Give the lines again word for word, beginning with the one containing "more [button] (524, 1229)" and ending with the last line of the material below.

◆ ◆ ◆ ◆ ◆

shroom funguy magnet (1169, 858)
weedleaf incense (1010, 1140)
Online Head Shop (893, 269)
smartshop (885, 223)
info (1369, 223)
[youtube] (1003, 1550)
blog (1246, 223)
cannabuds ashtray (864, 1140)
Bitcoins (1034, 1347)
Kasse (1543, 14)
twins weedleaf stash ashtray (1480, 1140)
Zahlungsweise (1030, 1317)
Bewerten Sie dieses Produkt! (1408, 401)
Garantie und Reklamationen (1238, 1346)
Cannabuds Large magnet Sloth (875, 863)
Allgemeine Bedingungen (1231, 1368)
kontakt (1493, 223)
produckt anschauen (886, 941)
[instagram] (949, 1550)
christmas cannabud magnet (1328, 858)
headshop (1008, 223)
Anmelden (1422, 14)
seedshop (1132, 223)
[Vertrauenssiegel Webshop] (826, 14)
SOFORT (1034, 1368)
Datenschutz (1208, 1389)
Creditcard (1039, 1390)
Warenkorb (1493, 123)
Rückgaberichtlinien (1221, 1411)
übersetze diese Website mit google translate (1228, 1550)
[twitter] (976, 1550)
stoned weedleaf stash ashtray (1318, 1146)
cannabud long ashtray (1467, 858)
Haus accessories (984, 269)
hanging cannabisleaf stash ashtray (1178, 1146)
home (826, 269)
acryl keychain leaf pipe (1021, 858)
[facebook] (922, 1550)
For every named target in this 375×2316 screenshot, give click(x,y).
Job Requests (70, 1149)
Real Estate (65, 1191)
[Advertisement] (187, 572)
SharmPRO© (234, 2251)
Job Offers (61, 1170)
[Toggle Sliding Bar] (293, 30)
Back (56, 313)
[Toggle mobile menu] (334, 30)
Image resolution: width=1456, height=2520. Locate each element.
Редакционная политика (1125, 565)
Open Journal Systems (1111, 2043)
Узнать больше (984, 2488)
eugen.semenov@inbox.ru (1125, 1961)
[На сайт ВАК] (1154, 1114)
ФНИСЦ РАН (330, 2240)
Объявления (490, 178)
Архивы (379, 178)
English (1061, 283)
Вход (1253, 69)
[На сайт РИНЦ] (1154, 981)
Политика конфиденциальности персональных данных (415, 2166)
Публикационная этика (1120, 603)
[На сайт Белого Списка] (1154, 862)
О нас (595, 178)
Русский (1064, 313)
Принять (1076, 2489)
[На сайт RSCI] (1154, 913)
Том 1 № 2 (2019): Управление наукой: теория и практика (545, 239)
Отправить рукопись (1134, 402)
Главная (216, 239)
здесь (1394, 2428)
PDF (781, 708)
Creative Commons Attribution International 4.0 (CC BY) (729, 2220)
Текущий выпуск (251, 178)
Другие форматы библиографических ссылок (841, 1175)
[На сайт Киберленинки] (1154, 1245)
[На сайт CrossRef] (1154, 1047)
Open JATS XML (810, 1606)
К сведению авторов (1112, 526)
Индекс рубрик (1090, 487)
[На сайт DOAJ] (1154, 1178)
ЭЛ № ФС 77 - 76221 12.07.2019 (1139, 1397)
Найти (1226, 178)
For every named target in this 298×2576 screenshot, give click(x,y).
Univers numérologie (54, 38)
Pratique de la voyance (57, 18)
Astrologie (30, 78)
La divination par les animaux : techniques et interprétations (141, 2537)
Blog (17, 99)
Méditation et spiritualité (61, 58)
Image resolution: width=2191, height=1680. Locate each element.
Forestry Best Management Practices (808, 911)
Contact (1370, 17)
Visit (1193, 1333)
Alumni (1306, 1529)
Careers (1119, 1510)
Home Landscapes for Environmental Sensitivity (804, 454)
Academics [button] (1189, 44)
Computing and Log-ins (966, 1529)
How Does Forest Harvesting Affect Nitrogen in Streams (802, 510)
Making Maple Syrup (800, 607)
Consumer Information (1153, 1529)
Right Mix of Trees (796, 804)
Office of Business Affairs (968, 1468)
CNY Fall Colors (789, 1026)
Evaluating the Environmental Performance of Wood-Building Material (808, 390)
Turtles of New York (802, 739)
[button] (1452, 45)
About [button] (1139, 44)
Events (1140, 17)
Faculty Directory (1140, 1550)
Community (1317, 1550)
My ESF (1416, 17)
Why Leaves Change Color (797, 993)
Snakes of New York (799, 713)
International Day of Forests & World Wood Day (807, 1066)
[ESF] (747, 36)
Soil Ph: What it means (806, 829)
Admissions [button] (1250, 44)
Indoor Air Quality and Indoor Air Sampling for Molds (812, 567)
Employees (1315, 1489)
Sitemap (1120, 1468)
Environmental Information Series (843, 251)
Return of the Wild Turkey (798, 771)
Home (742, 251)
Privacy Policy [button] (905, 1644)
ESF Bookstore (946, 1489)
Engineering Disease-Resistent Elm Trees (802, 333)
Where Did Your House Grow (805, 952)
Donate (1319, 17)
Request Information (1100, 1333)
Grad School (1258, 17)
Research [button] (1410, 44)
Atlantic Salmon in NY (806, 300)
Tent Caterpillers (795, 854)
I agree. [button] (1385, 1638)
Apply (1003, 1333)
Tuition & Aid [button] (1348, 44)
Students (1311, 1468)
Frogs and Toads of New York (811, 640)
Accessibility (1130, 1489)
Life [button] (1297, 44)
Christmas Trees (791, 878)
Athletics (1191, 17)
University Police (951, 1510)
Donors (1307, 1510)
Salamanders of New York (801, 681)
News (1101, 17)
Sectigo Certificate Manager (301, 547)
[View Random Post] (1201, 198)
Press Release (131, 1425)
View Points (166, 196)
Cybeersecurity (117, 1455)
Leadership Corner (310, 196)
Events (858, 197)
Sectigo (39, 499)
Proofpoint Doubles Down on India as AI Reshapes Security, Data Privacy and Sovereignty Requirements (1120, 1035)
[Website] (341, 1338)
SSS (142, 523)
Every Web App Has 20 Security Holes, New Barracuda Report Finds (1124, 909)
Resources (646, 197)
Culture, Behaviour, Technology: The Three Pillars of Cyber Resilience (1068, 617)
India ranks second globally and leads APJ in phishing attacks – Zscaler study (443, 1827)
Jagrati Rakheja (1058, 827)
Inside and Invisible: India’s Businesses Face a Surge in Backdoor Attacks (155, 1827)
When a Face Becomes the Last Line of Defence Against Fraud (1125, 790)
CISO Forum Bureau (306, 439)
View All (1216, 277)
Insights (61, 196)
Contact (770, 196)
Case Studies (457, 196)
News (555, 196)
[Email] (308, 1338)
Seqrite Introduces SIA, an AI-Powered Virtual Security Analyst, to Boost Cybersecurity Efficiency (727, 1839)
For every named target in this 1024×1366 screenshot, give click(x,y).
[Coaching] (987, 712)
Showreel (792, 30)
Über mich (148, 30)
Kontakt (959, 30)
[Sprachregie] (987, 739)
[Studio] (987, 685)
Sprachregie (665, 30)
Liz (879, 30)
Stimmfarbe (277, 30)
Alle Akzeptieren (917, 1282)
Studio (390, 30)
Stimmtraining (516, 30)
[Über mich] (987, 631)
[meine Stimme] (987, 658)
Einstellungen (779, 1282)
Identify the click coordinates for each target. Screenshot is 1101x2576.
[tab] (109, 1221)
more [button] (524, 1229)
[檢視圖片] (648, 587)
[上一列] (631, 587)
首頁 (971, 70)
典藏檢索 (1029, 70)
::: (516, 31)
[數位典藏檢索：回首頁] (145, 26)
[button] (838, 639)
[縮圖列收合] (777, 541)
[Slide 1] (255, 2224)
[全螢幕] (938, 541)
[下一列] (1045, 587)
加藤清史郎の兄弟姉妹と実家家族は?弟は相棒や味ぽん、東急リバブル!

◆ ◆ ◆ ◆ ◆

Output for this exercise –
more [button] (524, 1229)
[檢視圖片] (648, 587)
[上一列] (631, 587)
首頁 (971, 70)
典藏檢索 (1029, 70)
::: (516, 31)
[數位典藏檢索：回首頁] (145, 26)
[button] (838, 639)
[縮圖列收合] (777, 541)
[Slide 1] (255, 2224)
[全螢幕] (938, 541)
[下一列] (1045, 587)
加藤清史郎の兄弟姉妹と実家家族は?弟は相棒や味ぽん、東急リバブル!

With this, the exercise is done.